Here’s what Mark Brunell said on whether he believed Tom Brady:

“I did not believe what Tom had to say,” Brunell said. “Those balls were deflated. Somebody had to do it. And I don’t believe there’s an equipment manager in the NFL that would on his own initiative deflate a ball without his starting quarterback’s approval. I just didn’t believe what Tom Brady had to say.”

Brunell explained that starting quarterbacks (and he started 151 games in the NFL) routinely check the balls to ensure that the balls have the right feel, from an inflation standpoint. “That football is our livelihood,” Brunell said. “If you don’t feel good about throwing that ball, your success can suffer from that.”

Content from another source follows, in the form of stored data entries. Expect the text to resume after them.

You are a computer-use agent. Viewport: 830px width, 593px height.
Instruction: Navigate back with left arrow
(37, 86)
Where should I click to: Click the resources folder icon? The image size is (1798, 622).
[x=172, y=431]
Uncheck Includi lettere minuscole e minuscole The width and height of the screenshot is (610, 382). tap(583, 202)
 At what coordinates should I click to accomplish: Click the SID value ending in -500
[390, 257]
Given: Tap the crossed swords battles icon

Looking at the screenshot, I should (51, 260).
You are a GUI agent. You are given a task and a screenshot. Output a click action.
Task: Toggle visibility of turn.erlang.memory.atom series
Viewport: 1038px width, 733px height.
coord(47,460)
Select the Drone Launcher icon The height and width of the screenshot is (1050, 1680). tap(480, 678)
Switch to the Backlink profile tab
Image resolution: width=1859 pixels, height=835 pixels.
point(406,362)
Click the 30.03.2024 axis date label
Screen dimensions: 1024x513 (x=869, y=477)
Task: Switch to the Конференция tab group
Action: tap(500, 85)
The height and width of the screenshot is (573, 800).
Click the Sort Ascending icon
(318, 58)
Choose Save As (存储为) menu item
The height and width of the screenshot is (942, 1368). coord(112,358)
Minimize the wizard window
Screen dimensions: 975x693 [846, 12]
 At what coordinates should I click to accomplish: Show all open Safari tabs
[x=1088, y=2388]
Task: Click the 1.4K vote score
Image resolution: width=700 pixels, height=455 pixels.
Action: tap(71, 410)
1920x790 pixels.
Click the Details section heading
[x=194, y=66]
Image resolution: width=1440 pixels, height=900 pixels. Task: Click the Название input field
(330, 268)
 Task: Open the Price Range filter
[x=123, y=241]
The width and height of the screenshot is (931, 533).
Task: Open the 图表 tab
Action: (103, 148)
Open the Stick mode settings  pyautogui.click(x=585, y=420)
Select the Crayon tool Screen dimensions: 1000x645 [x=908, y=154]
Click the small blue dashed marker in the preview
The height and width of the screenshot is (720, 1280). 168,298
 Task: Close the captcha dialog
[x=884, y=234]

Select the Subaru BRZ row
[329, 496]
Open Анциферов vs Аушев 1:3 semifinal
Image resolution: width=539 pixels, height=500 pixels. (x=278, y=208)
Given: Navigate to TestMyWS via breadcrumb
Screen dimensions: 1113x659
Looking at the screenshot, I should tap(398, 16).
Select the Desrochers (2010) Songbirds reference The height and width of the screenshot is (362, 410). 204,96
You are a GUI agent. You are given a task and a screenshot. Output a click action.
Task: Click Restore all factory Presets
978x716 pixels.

Prior to this week the average football fan didn’t pay attention to the footballs used in games. They couldn’t have told you a thing about the NFL regulations on footballs. It’s different with QBs, though. As Brunell said, “That football is our livelihood.” Using footballs that they don’t feel comfortable with is foolish.

At this point, we have a substantial base of information that’s been verified. There’s still some things that aren’t known. On another front, some of the details aren’t important to the NFL handing down a ruling.

When Sean Payton, the Saints’ head coach, was asked what he knew about BountyGate, he said he didn’t know anything about it. Commissioner Goodell suspended him for an entire year because, in Goodell’s words, he should’ve known. It’s possible Belichick didn’t know about DeflateGate. That’s irrelevant because making sure the team plays within the rules is the head coach’s responsibility.

It isn’t possible to believe that Tom Brady prefers his footballs to be inflated to 12.5 psi but then he can’t tell the difference between footballs inflated to 12.5 psi compared with footballs inflated to 10.5 psi.

Finally, this is the second time this season that the Patriots used underinflated balls that we know of. The Patriots’ footballs for their regular season game against Indianapolis were underinflated, too. That’s before considering the fact that Baltimore suspected the Patriots of using underinflated footballs.

Regardless, the NFL referees handled the underinflated footballs for the entire first half and didn’t notice. It’s impossible to believe that they didn’t notice a significant difference between the Patriots’ underinflated footballs and Indianapolis’ properly inflated footballs.